Grist to the Mill

06 April, 2004

THE DEATH & LIFE OF SYLVIA PLATH, by RONALD HAYMAN

Just finished reading the above biog of Sylvia Plath and it was excellent! The author is clearly very fond of Sylvia, who struck me as being a pain on only a couple of occasions. Among the more interesting/trivial facts to emerge:

Attending a discussion in the pub, when one of her lecturers was talking about Shakespeare, she was tempted to ask whether he’d be her father.

She and Ted regularly held séances using a home-made Ouija board. They called up spirits called Colossus and Pan. They contacted Pan most often, believing he could help them fill in coupons for the football pools.

Early in the marriage, Ted created stories for her about Snatchcraftington, a wizard who looked like a stalk of rhubarb.

Her father died during Sylvia’s childhood and her mother was thereafter self-denying in all matters, particularly regarding money. As well as being devastated by the loss of her father, Sylvia was also concerned for her mother’s happiness and hard work. The mother – never particularly happy or relaxed – did not shield her own vulnerability from the young Sylvia. This meant that Sylvia (the elder of two children) was not enabled to feel happy or carefree in this remaining parent’s care. She felt burdened with feelings of responsibility. Thus, the seeds of the adult Sylvia’s neurosis were sewn.

Sylvia documented her life in exhaustive detail from the age of 11, via her diaries.

Ted hypnotised Sylvia during her first labour to help her cope with pain of it. Ted’s second wife, Assia, also committed suicide by gassing herself.

While lying in bed after having her appendix out, she thinks her head, lying between pillow and sheet, is “like an eye between two lids that won’t shut”.
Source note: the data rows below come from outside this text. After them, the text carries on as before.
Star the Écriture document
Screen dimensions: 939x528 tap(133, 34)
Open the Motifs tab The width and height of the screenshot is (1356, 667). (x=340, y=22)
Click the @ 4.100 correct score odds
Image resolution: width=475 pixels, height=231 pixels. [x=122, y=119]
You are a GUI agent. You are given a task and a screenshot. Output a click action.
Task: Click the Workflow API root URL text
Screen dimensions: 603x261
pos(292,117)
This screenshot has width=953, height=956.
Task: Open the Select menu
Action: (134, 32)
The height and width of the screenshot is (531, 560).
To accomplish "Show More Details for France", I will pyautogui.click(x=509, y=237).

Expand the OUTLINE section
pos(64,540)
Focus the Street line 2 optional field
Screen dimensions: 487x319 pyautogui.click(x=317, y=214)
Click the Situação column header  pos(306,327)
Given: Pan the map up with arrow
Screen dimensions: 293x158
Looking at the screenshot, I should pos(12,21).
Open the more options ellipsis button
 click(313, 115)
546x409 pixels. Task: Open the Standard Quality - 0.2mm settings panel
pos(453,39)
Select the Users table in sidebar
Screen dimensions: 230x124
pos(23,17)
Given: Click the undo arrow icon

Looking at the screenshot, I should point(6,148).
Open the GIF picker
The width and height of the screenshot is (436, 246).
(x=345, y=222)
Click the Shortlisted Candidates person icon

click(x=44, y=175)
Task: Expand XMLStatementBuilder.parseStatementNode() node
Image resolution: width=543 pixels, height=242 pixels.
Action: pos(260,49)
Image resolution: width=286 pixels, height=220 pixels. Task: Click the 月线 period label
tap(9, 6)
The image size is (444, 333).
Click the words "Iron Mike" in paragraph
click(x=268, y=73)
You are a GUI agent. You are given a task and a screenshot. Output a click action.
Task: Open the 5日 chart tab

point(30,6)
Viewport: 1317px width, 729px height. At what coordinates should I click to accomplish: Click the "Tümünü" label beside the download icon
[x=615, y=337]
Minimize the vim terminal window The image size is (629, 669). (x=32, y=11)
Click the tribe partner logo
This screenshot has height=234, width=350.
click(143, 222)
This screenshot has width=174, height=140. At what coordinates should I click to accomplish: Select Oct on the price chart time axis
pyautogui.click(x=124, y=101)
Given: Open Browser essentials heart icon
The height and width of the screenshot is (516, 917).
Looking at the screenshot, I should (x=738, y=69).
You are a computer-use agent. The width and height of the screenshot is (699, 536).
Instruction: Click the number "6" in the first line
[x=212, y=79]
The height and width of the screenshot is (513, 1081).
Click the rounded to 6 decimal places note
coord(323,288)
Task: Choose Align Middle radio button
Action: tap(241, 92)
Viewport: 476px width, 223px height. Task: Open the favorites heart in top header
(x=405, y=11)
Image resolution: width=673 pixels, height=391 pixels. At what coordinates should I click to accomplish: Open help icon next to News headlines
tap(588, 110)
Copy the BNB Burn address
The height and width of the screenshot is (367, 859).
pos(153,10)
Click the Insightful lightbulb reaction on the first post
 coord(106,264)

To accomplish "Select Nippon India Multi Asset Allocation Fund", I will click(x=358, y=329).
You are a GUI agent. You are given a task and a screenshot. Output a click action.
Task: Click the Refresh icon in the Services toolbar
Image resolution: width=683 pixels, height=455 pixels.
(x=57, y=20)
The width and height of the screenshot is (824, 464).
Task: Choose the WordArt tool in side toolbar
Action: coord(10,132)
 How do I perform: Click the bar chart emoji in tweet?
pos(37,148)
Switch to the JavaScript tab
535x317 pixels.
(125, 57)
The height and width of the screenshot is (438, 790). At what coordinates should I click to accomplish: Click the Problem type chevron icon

On returning to the house she shared with Ted (he wasn't present), when she knew he was having an affair, she went to Hughes’s desk and scraped it with a knife, skimming off the residue of dandruff, dead skin, fingernail clippings, stray hairs etc. She also took letters and poems from his bin and desk. She then took these to the garden and burnt them. This was a magic ritual she made up after consulting one of Ted’s books on witchcraft.